Our microbiome is our individual ecology – a living balance of coexisting creatures – and the state of balance or imbalance in that ecology can create a feeling of health or disease. In the normal human microbiome there are three times as many bacterial cells as human cells. Yes, for our 37 trillion human cells there are 100 trillion bacterial cells. And we are only just beginning to understand why we carry around 2.5 lbs. or 3 pints of microbes scattered throughout the body.
A baby’s incorporation of microbes into her body begins in the womb from the placenta. She is exposed to more microbes as she exits the birth canal, and then she gets another shot of microbes while breastfeeding (there are microbes that are only found on the nipple). She continues to acquire microbes as she meets new people and explores the world.
Antibiotics are medicines that kill bacteria. Prior to the discovery of antibiotics, common infections, such as a case of strep throat or a persistent boil on the skin, were life-threatening. Postpartum womb infections used to be the leading cause of maternal death before the discovery of antibiotics. These drugs were seen as miraculous because they were used to combat diseases that seemed hopeless before.
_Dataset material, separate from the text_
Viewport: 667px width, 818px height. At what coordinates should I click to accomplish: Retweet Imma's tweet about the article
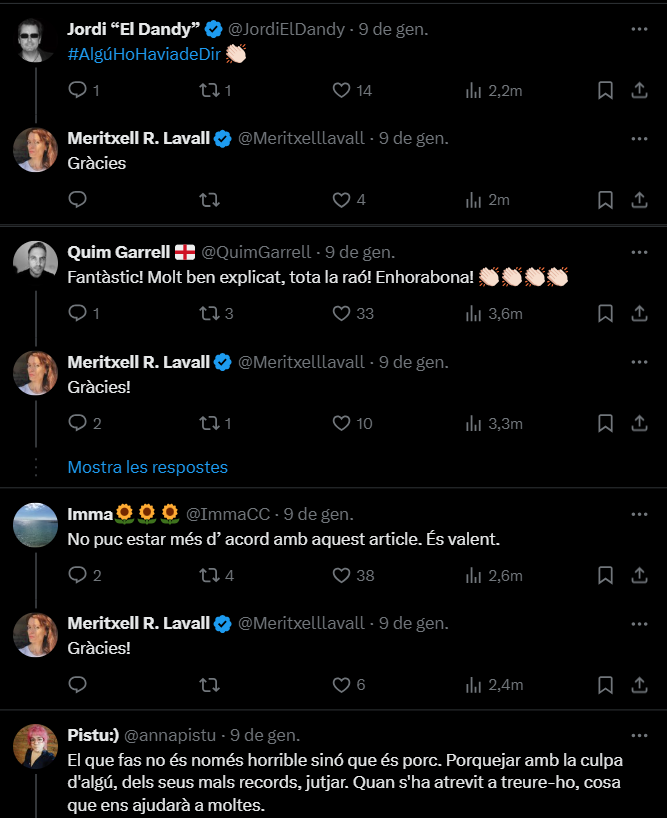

However, the overuse of antibiotics has caused drug-resistant bacteria and an imbalance in the human biome. If the baby’s mother has been given antibiotics, her microbiome may not contain microbes that used to be common. If the baby is given antibiotics, the baby’s microbiome may be stripped of microbes that manufacture valuable neurotransmitters (nervous system communication molecules) in the digestive tract. As the baby grows she may be exposed to antibiotics in meat (given to promote growth and prevent infection of the animal) that further challenge the balance of her microbiome.
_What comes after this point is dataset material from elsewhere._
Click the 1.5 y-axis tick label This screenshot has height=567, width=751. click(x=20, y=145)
Scientists are finding that microbial imbalances may cause obesity, colitis, colon cancer, rheumatoid arthritis, schizophrenia, Parkinson’s disease, anxiety and ulcers, among other diseases.
Now there are therapeutic uses of bacteria to rebalance or recolonize the human biome. Probiotics are supplements containing bacteria normally found in the body. Probiotics are commonly used to try and bring the body back into microbial balance. There are even fecal transplants done to normalize bowels that have become overwhelmed with one bacteria, usually clostridium difficile.